Entries taken from a collection
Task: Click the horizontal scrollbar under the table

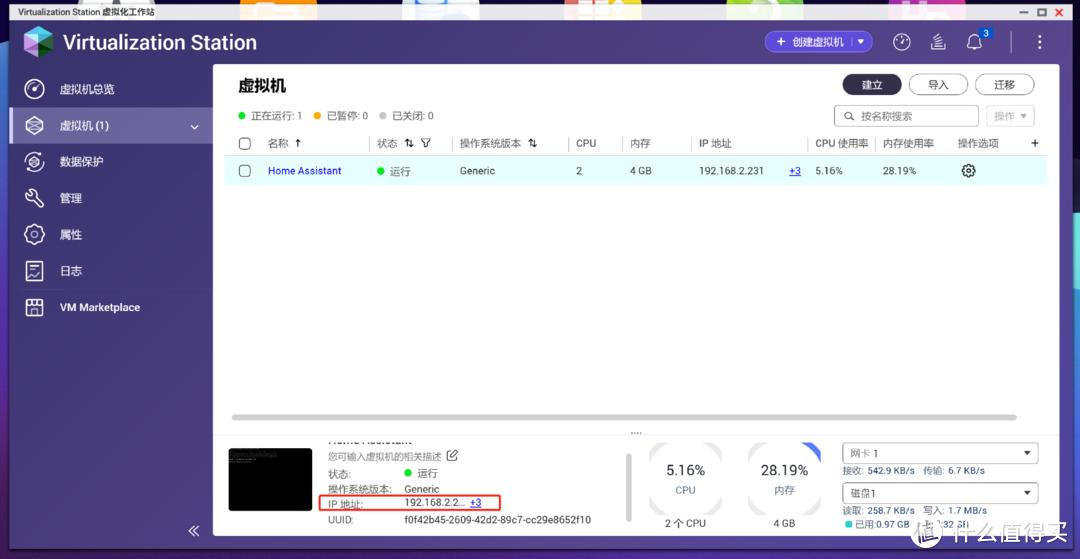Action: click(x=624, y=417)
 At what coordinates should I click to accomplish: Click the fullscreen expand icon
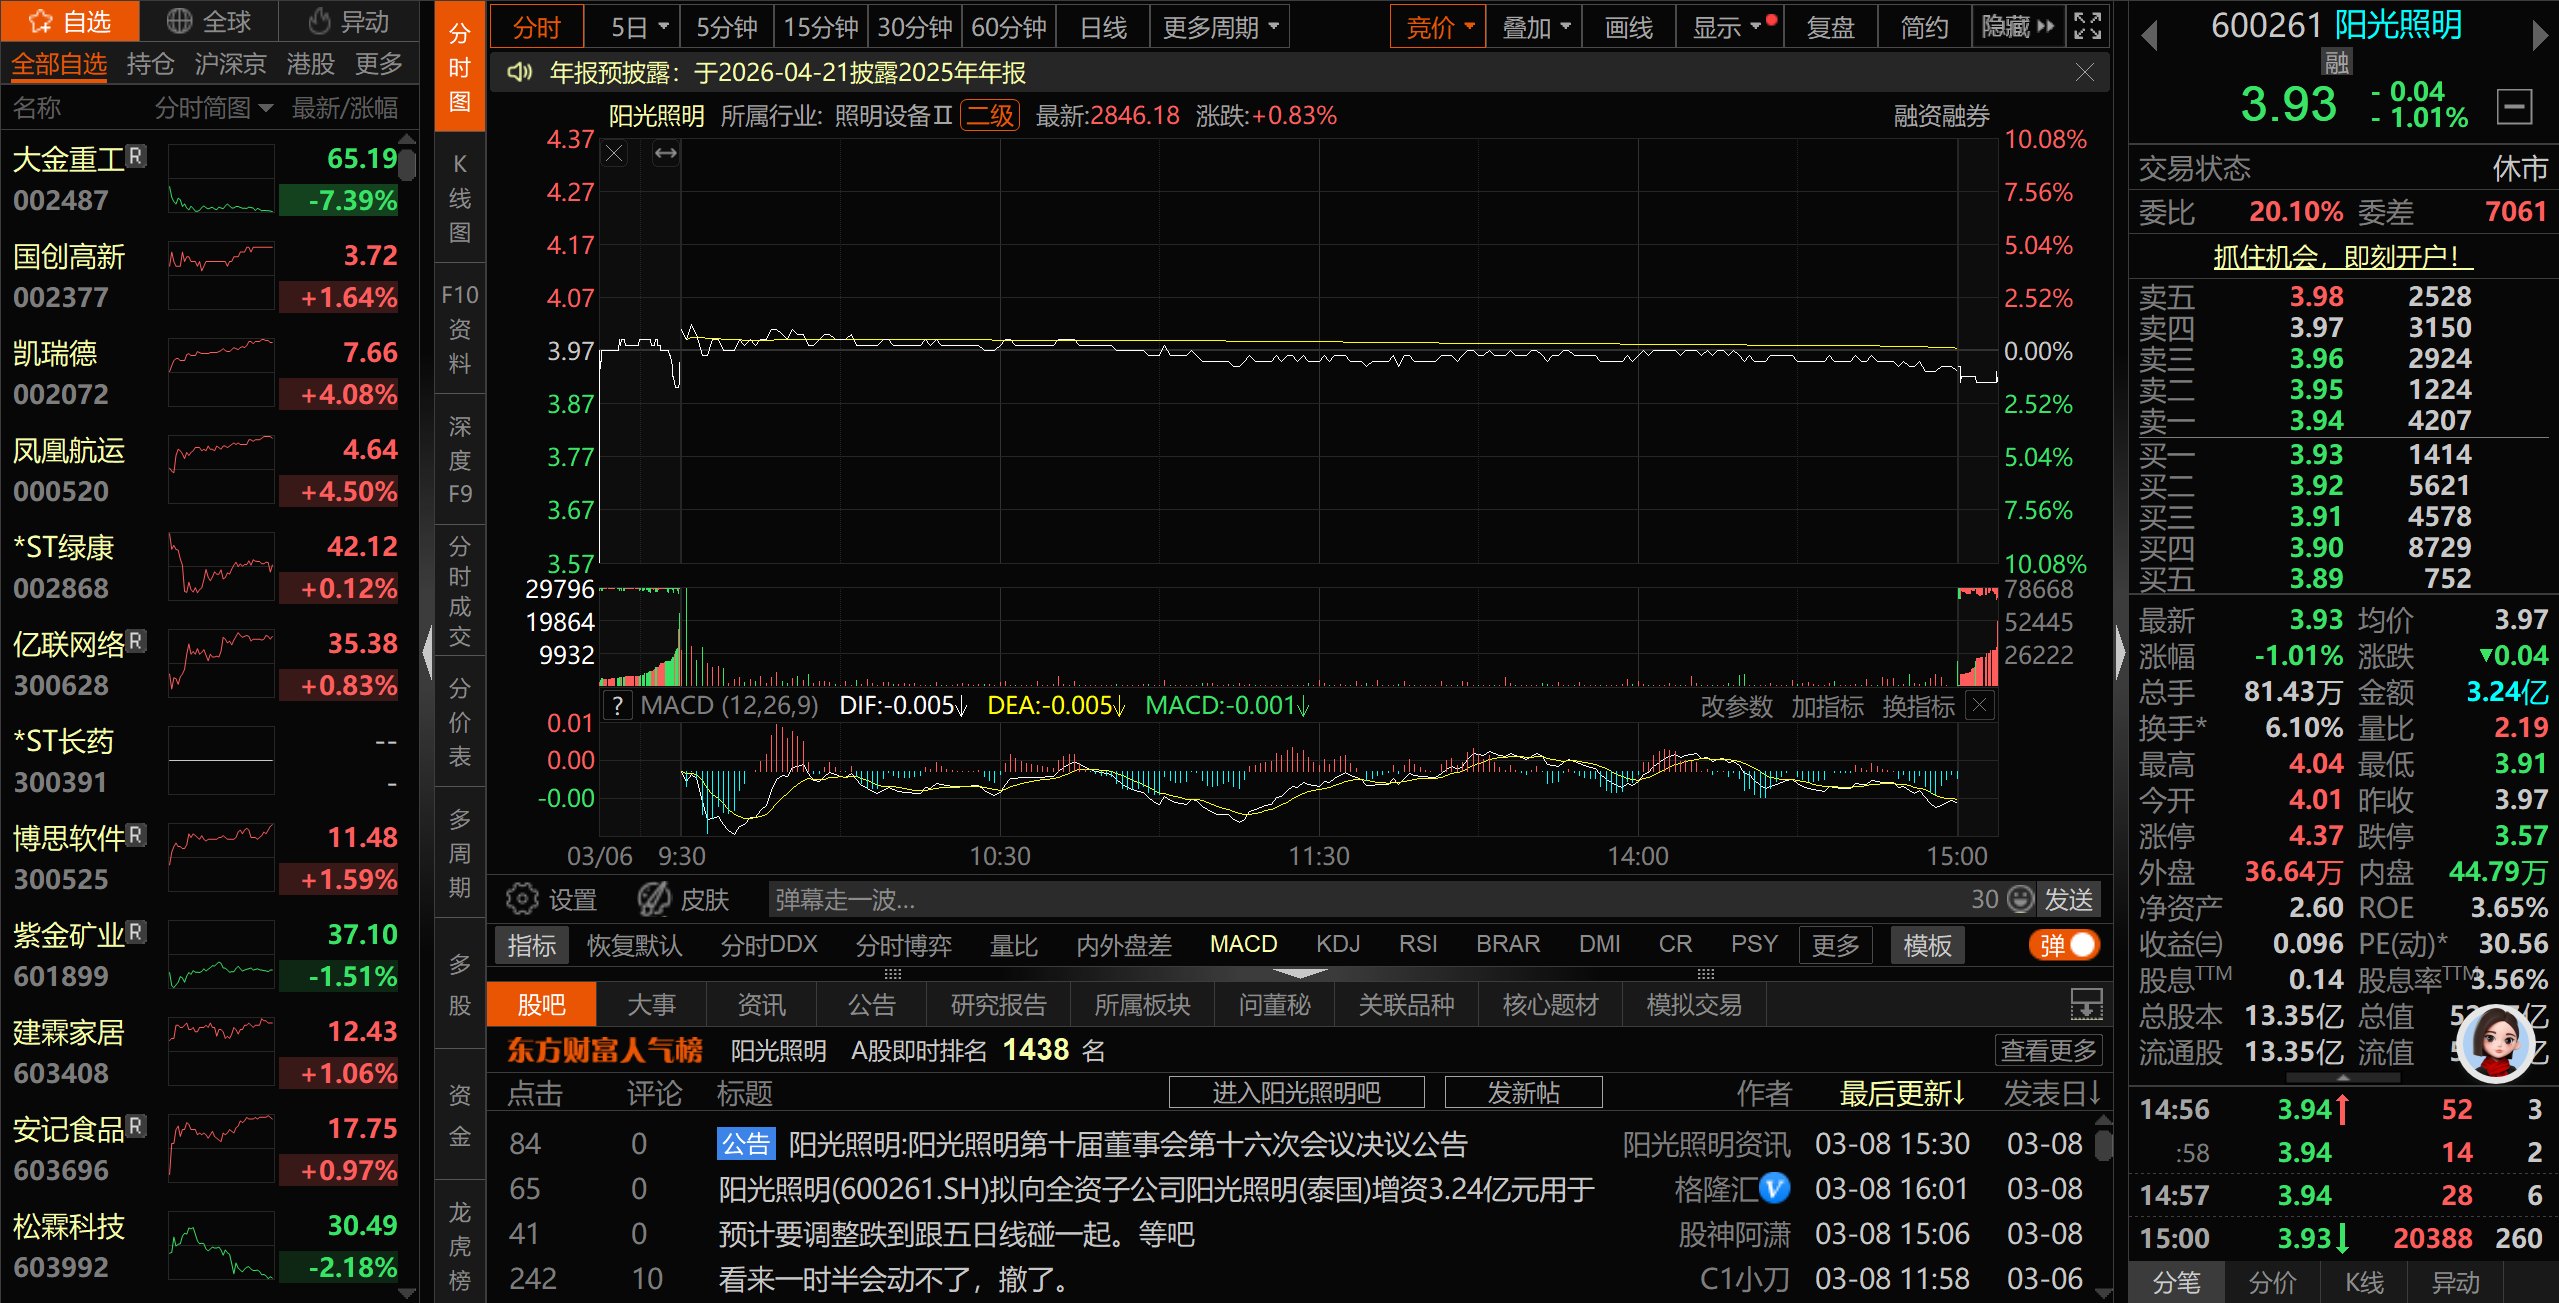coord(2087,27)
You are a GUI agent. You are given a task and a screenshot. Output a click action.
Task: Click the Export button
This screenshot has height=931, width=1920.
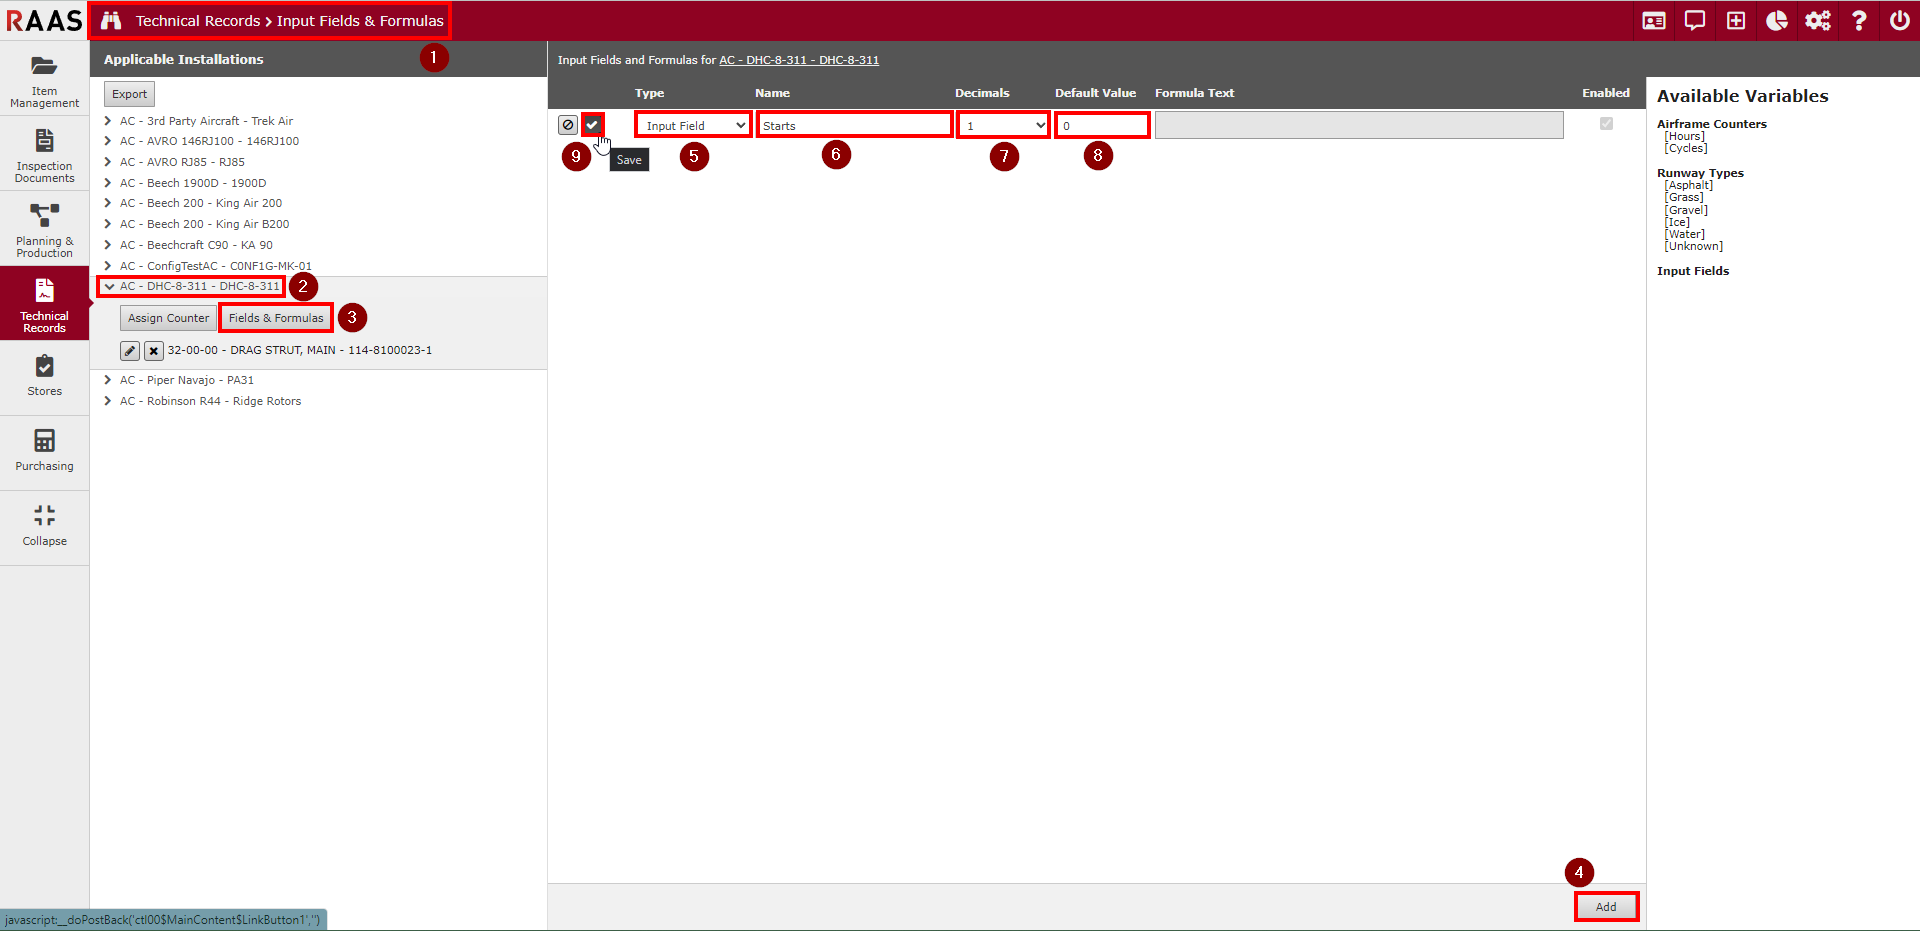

## What is needed
Rewrite every line of the records above, requests included, scaling each coordinate in the answers by 2.05 and rounding to the nearest whole number, with halves rounded up. Leave the pictures out of your answer.

## Solved exercise
Task: Click the horizontal scrollbar under the table

Action: click(x=1279, y=855)
 At what coordinates should I click to accomplish: Click the fullscreen expand icon
coord(4278,55)
You are a GUI agent. You are given a task and a screenshot. Output a click action.
Task: Click the Export button
This screenshot has height=931, width=1920.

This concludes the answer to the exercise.